L’inerzia dell’aggiudicatario paga!

Stop alle procedure esecutive immobiliari: prime applicazioni

Cari Lettori,

come anticipato con il nostro ultimo contributo il 30 aprile scorso è entrata in vigore la legge di conversione del decreto Cura Italia e, tra le misure introdotte che meritano attenzione, vi è certamente l’art. 54 ter che ha stabilito la sospensione per sei mesi delle esecuzioni immobiliari.

La norma, come è ormai noto, ha la finalità di creare uno strumento di protezione temporaneo a favore dei debitori che abbiano subito il pignoramento della propria abitazione, il tutto in considerazione dell’attuale situazione di emergenza sanitaria.

Questo contributo ha l’obiettivo di analizzare le primissime circolari emesse dai tribunali di Aosta, Bari e Bologna all’indomani della pubblicazione della legge di conversione: già con queste disposizioni vengono infatti fornite alcune interessanti indicazioni operative in applicazione dell’art. 54 ter e, parte degli interrogativi legati alla formulazione della norma, trovano di fatto una risposta, anche se, come spesso accade, non sempre uniforme.

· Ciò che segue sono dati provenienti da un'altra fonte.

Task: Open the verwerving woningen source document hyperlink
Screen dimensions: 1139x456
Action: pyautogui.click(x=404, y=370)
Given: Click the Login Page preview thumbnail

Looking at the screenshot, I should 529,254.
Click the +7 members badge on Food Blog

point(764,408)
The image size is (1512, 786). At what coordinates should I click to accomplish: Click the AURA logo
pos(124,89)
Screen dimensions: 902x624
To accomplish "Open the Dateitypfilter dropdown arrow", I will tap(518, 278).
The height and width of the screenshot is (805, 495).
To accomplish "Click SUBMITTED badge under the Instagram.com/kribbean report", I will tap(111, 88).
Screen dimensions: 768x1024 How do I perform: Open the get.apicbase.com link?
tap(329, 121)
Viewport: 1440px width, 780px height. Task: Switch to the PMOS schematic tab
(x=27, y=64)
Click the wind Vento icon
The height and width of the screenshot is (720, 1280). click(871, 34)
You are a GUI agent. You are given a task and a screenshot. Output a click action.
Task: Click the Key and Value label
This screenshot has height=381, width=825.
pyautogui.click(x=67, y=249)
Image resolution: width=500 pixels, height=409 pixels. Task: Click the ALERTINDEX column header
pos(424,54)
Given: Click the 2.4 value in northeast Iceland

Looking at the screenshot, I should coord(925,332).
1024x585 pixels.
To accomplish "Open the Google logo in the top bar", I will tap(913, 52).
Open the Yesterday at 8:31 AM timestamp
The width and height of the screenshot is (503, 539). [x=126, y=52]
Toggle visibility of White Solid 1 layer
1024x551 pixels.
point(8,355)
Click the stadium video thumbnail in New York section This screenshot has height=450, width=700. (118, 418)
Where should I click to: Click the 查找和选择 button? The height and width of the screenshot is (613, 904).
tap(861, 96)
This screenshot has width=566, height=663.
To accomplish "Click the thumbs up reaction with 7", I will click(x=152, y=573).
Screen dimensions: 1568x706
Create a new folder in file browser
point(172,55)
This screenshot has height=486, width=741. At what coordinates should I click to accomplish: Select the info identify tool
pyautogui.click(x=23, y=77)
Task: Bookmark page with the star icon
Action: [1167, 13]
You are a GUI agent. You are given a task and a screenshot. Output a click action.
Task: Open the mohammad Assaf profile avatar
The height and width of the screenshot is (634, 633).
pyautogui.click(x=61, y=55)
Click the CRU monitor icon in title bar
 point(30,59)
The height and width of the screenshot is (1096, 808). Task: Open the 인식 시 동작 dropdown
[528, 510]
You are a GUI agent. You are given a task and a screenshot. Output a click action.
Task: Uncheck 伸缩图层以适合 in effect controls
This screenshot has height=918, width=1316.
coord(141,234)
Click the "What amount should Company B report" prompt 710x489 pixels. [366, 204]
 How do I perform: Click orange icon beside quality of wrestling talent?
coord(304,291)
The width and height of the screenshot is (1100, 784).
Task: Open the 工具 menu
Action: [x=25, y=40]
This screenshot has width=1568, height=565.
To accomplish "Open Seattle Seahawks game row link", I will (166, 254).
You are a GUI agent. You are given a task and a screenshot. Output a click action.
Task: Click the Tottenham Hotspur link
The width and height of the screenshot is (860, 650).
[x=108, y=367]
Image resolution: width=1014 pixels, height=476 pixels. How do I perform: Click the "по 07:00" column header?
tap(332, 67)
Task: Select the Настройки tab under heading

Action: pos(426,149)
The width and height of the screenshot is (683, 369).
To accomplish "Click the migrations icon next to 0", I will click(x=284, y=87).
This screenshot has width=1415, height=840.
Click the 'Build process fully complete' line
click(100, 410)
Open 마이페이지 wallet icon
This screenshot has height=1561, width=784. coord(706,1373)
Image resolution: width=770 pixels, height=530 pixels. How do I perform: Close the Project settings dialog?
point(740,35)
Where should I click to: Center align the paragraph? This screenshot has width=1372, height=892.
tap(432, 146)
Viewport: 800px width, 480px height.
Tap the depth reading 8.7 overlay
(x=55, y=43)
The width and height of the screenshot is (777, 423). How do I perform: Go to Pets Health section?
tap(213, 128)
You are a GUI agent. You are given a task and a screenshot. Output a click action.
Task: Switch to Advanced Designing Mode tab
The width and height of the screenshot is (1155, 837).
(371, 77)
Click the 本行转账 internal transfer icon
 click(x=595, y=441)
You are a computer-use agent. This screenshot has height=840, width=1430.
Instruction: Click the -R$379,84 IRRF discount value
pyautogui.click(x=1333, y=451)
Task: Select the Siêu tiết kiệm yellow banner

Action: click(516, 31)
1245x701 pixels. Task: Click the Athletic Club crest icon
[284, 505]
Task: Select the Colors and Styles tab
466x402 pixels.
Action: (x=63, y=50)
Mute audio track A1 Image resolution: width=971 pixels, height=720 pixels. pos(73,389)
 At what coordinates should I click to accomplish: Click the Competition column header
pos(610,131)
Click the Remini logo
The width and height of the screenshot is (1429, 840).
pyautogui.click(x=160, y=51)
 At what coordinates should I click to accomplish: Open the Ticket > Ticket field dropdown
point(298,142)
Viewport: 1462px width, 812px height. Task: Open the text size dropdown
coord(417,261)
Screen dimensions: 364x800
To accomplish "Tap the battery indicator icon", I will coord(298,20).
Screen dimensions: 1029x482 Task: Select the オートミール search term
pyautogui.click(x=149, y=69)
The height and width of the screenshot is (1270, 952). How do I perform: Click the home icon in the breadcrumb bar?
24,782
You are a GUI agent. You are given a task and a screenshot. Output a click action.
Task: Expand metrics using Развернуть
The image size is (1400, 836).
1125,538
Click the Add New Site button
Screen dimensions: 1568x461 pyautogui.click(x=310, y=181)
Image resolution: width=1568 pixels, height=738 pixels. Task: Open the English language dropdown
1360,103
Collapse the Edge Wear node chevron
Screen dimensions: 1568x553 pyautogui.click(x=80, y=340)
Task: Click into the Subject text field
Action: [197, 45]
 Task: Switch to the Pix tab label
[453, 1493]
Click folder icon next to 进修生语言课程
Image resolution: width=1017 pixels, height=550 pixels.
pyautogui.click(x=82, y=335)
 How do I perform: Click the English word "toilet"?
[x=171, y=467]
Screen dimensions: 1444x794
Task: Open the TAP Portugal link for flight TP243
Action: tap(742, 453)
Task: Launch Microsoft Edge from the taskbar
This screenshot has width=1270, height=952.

Il primo elemento sicuramente rilevante è l’esatta individuazione del significato di abitazione principale.

La norma, infatti, non estende la sospensione a qualsiasi procedura esecutiva, ma solo a quelle che abbiano ad oggetto l’abitazione principale del debitore, intendendosi con questo termine la dimora abituale e, quindi, la casa dove il debitore, o comunque l’esecutato, ha posto la propria residenza effettiva, a prescindere quindi dal dato anagrafico. Questa lettura va di pari passo con l’obiettivo di tutelare prima di tutto le esigenze sociali ed economiche legate all’emergenza sanitaria.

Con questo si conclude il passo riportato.